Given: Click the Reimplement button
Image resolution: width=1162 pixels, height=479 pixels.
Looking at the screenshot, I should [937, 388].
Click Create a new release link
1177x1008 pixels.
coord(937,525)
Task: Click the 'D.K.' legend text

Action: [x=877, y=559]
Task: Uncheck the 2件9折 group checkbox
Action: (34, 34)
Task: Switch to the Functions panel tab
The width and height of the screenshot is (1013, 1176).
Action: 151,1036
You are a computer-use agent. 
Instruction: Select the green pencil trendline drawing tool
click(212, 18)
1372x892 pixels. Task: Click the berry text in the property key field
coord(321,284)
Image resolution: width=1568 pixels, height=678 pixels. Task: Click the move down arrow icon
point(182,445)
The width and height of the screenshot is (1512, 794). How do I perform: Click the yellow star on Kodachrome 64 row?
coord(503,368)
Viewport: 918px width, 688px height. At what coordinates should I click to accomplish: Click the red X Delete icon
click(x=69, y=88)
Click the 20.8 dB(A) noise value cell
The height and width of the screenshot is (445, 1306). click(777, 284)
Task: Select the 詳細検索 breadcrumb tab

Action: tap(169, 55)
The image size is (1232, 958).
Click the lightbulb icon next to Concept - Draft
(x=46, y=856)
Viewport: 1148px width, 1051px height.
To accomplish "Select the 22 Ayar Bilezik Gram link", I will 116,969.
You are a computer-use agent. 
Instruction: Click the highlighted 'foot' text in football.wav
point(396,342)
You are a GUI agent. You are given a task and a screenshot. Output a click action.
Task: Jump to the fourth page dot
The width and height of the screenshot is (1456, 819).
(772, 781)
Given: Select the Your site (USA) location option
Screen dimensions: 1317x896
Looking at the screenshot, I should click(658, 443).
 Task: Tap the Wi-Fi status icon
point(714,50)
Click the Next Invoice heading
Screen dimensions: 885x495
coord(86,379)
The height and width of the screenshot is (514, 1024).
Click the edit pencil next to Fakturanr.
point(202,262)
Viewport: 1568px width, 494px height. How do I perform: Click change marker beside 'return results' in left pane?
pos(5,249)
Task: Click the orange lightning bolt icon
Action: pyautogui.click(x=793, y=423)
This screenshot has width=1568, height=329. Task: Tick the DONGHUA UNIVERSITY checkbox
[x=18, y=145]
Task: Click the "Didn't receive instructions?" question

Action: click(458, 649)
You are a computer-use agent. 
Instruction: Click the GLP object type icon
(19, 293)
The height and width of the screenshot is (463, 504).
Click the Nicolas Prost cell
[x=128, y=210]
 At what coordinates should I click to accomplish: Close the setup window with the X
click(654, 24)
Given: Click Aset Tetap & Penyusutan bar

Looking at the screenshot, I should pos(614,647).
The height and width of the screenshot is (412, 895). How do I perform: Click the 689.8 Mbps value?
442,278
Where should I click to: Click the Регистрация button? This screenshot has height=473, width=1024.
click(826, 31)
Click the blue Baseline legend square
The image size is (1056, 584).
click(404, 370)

* [Problem]: List each line in the rows above that contains the string "checkbox". Match case exactly.

* [Exercise solution]:
Task: Uncheck the 2件9折 group checkbox
This screenshot has width=1568, height=329. Task: Tick the DONGHUA UNIVERSITY checkbox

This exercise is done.